The escape routes vary on the weather, the kindness of co-workers and whether I got enough sleep the night before. Tonight was one of my favorites, the bike-train-walk-train-walk.

While not as enjoyable as the bike-train-bike with the good bike, the bike-train-walk-train-walk beats the hell out of the “mooch a ride to the Metra station” and the worst of the worst, The Drive.

This one starts with the bad bike, the mottled rust-machine I keep padlocked to a maple in the parking lot in Aurora. I 12-18-0 the lock, bandolier the chain across my chest and pedal the most dangerous half mile of my life, the one down industrial streets named Commerce, Enterprise and Meridian. It’s the backroads behind the sea of lots and chain stores. It’s the curvy, viewless roads where the cops don’t patrol and the last thing anyone expects to see is a slo-mo pedaller on a mottled rust-machine.

I leave the bike locked at the Aurora train station.

I slept on the Metra tonight. I do that sometimes. I had an iPod bud of Scandinavia’s premier ska band in one ear, the other ear on a scarf folded into a pillow. I drifted until I felt myself wake up.

I turned off the music — now a shuffle of Bugs Bunny and the Cure telling me to kill Da Wabbit and an Arab — before I hit Cicero. I ready myself for Union, smiling out the window but wondering who put my father’s face in my reflection.

I arrive.

I don’t walk through Union Station’s main terminal, the cavernous ballroom where homeless sleep and Andy Garcia once saved a baby carriage. I skip it today. I’m anxious to get outside.

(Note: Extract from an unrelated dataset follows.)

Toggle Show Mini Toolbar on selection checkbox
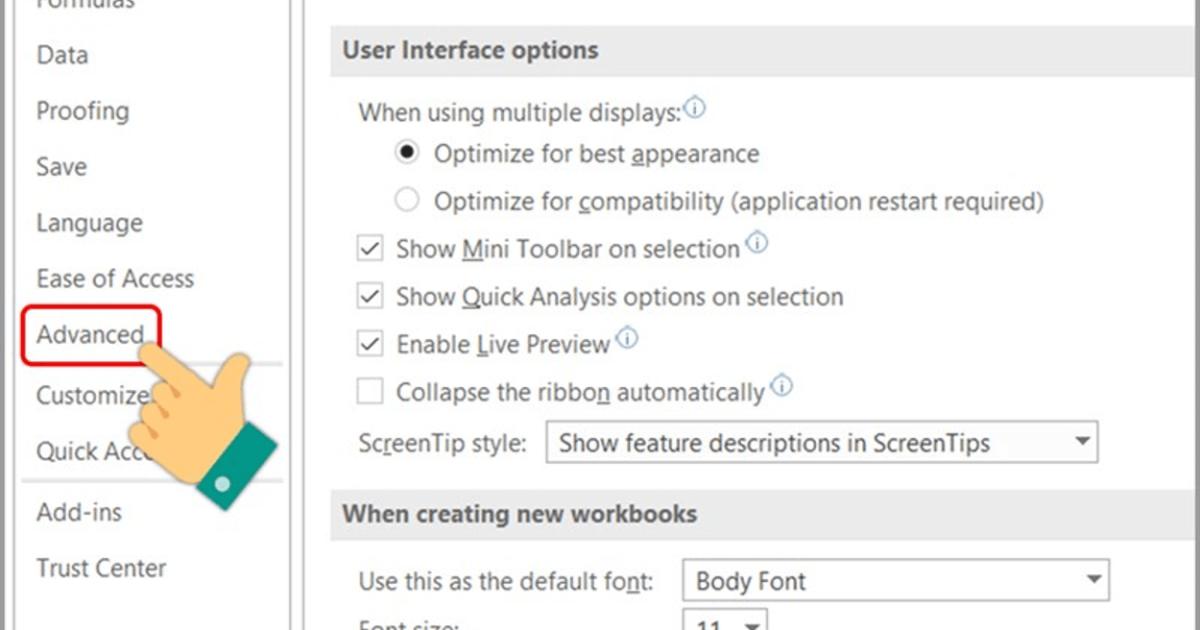pos(371,249)
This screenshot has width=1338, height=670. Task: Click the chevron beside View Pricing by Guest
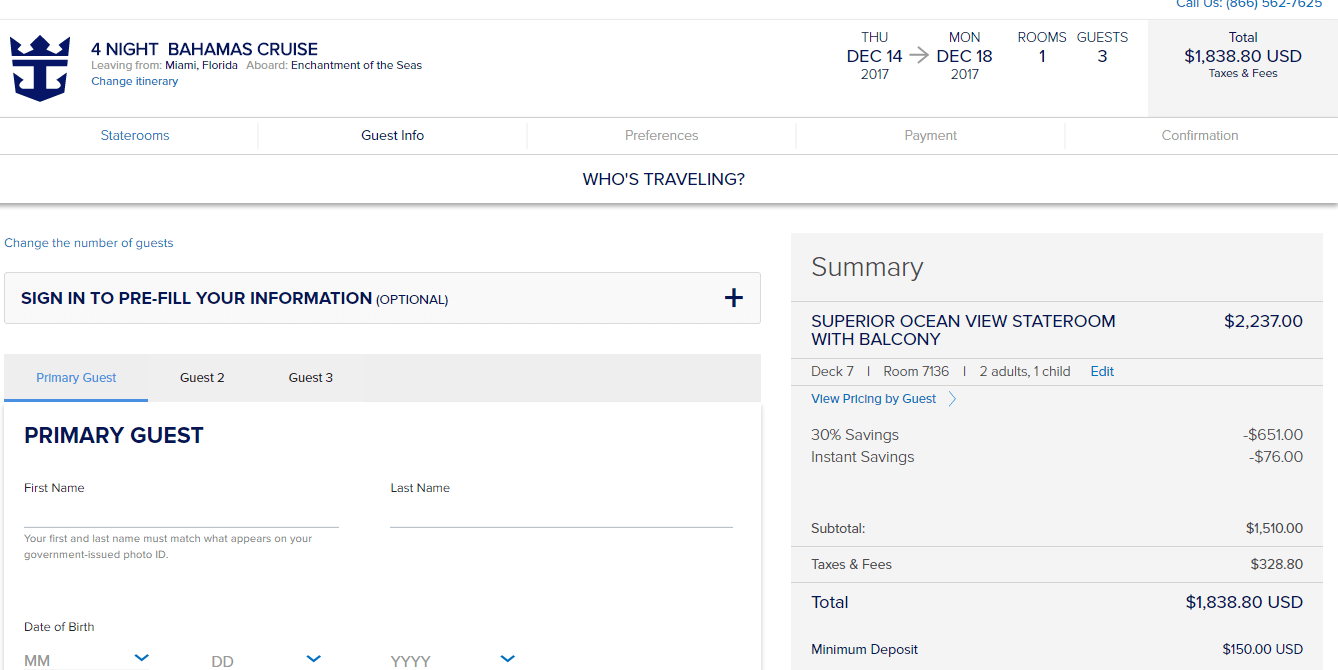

The city swallows me. I’m lost in the wavers of people on a cold February night. My short walk to the L — train two of the bike-train-walk-train-walk — brings me two languages I can’t identify, a hundred people I don’t know and a thousand new thoughts that seem familiar comforts.

I take the long route, heading for the Jackson Blue Line stop instead of Clinton. It’s a combination of whimsey and leaving Union through the wrong door. There’s construction on the Jackson bridge. I always forget that.

My path is the canyons between castles. I walked by the Sears (not Willis, never Willis) Tower and the coral castle topped with a wedding ring. A faceless goddess of grain watches me as I cross under a train, holding my breath in vain for the shower of sparks that sometimes baptizes from above.

I cross by history, the Chicago left only in plaques on black glass or terra cotta columns that define. Here was the first Jewish house of worship. Here they invented Daylight Savings.

The sky is black. The snow waiting in the clouds muffles. I cross a statue of what to me will always be a red giraffe and go down, down, blissfully down to the shuka-shuka trolley. It’s an underground river of Blue where a busker Charon sings me north.

I don’t actually do much when I get home. Tonight, I dropped by Reckless Records to pick up an album for a friend (he can’t find it in the suburbs). I came home and started typing this, pausing only to boil and eat a plate of spaghetti. I might wander out for a beer. I probably won’t; I have to work tomorrow.

I can’t actually do much when I get home. But the slim hours I spend between commute and sleep are spent in Chicago.

People sometimes ask how I can commute 40 miles from Chicago to Aurora every day.

As I smile out my window right now, wondering who put my high school yearbook photo in my reflection, I shrug the answer.

How can I not?

* Note: Since writing this in February 2010, I spent two years at a job in the suburbs, then quit that to become a full-time freelancer and full-time Chicagoan. I’m much happier now.